LiveOak Venture Partners, one of Austin's most active venture capital firms, is planning to raise a new $110M investment fund, according to a new federal filing.
A representative with LiveOak declined to comment on the filing.
The move comes three years after LiveOak Venture Partners closed on a $109 million investment fund, which it has been deploying across a dozen-plus deals, often benefiting an Austin-based startup. It's most recent investment was leading a $4.7 million round for Telestax, an Austin-based company that makes real-time messaging, voice and video apps.

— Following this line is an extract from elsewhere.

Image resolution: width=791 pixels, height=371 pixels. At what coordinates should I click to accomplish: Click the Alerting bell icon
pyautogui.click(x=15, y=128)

LiveOak Venture Partners was founded in 2012 by former Austin Ventures investors Ben Scott, Krishna Srinivasan, and Venu Shamapant. Historically, LiveOak has invested $1 million to $4 million on first-time deals. It tends to invest a total of up to about $10 million in its profile companies.
This new $110 million fund target follows a similar federal filing in February by Austin's Silverton Partners, which indicated it would raise a $100 million investment pool for its fifth VC fund. Silverton Partners' two previous rounds had been $75 million each.
The filings, while indicating the ambition of the VC firms, don't necessarily mean the investors will raise that much money. The filings are rather an indicator for what the firm is hoping to raise.
The moves by Silverton and LiveOak come as other early-stage venture capital firms are expanding in Austin. In March, Next Coast Ventures announced it has secured an $85 million fund to back startups in Austin and beyond. That was the biggest VC fund for early-stage tech startup investment in Austin since LiveOak's $109 million fund emerged three years ago.
While the new firms will likely fuel a new wave of Austin startups, these new funds are relatively small compared to the giant that Austin Ventures had become. Its last fund before bowing out of new early-stage investments was $900 million, about a third of which was dedicated to early-stage companies.